Ball-breaker, or just a woman with a job?

Baroness Shriti Vadera (photo: Graeme Robertson)

Baroness Vadera makes an unwise comment - and suddenly she's 'Shrieky Shriti the ball-breaker'. And we all know why, says the Guardian's Zoe Williams

We don't know much about Baroness Vadera, who this week found herself lambasted by critics after daring to suggest there were "green shoots" appearing in the economy: but what we do know is this. She is single, 5ft 2in, a former investment banker and 45 years old. Mostly personal stuff - and do we think that is related to the fact that she's a woman and her critics are men? Well, yes we do: men, after all, do not usually knock women so small that you might kick them by accident when you get out of the bath.

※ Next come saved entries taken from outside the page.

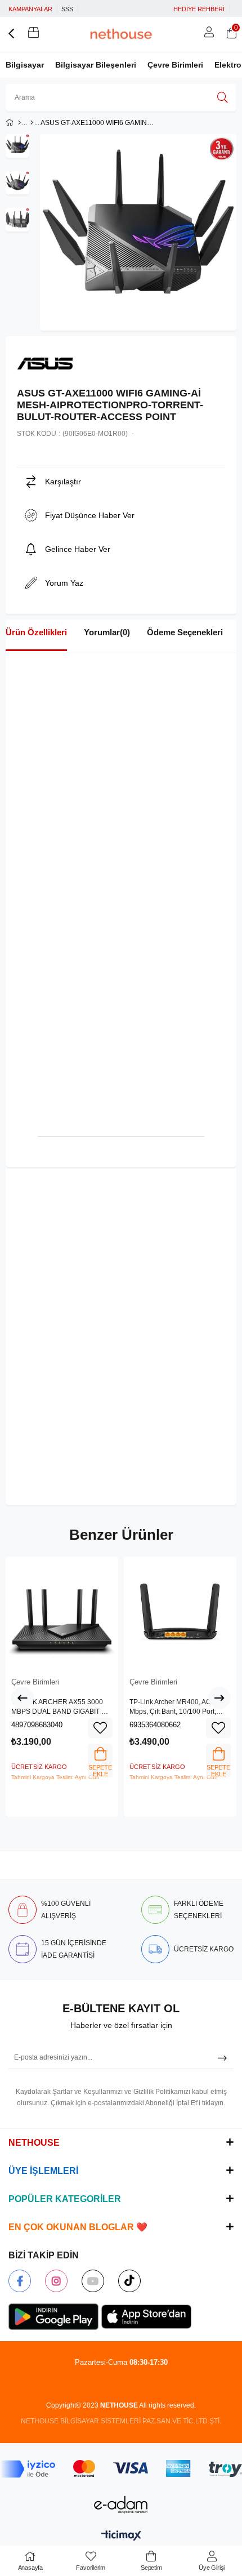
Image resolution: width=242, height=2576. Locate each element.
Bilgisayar (25, 64)
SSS (67, 9)
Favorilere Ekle (100, 1728)
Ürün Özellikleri (36, 632)
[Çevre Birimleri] (31, 123)
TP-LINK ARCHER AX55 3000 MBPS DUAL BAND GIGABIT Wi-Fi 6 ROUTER (61, 1707)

The relatively obscure adviser to Gordon Brown- she does not like the limelight and bystanders have lost no time at all in pointing out how uncertain she is in it - has made a relatively mild, if ill-advised, remark. The Tories, finding it just controversial enough to launch one of their keening, "Oh the insensitivity! Oh my sore heart!" displays, have thrashed on about it. And the (male) journalists have all piled in on top.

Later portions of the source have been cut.